Несколько иными были так называемые любовные послания. Их отличал тонкий стиль, неожиданные поэтические находки, яркие метафоры. И только иногда чувство меры изменяет ему: он злоупотребляет двусмысленностями, скользкими намеками и сомнительными остротами, тем, что так не нравилось в Сирано его литературному противнику Скаррону.

Распря между двумя сатириками тянулась много лет. Ради нее была израсходована не одна бутылка чернил, истрачены кипы бумаги и перьев. Сирано издевался над «низкими» и «мелкими» темами комедий Скаррона, над его «Комическим романом». В свою очередь, Скаррон насмехался над потугами Сирано проникнуть в свет, над его тщеславием.
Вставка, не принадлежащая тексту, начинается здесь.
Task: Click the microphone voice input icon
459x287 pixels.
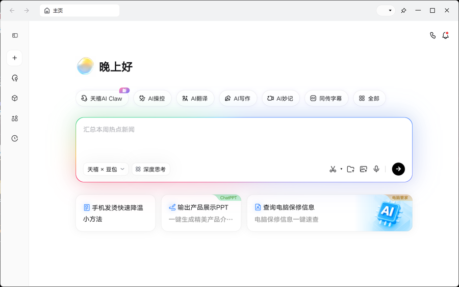Action: 376,169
У любовных писем Сирано, которые, как он надеялся, отопрут перед ним двери успеха, оказался один существенный недостаток: отсутствие адресата, который мог бы вознаградить автора. Недостаток этот позже восполнил Э. Ростан, придумав несравненную Роксану и сделав из несчастного Сирано ее тайного и пламенного обожателя. Из-за нее он терпит наносимые ему обиды, ради нее готов отказаться от своего счастья и помочь завоевать для Кристиана ее любовь… Впрочем, Э. Ростан придумал ситуацию, а не Роксану, у которой действительно был реальный прототип — дальняя родственница Сирано — Мадлена Робино. Она была женой Кристофа (а не Кристиана де Невилле-та). Как Роксану ее знали лишь среди монахинь монастыря, где она жила после гибели мужа в битве при Аррасе в 1641 году. В молодости Сирано бывал в ее салоне.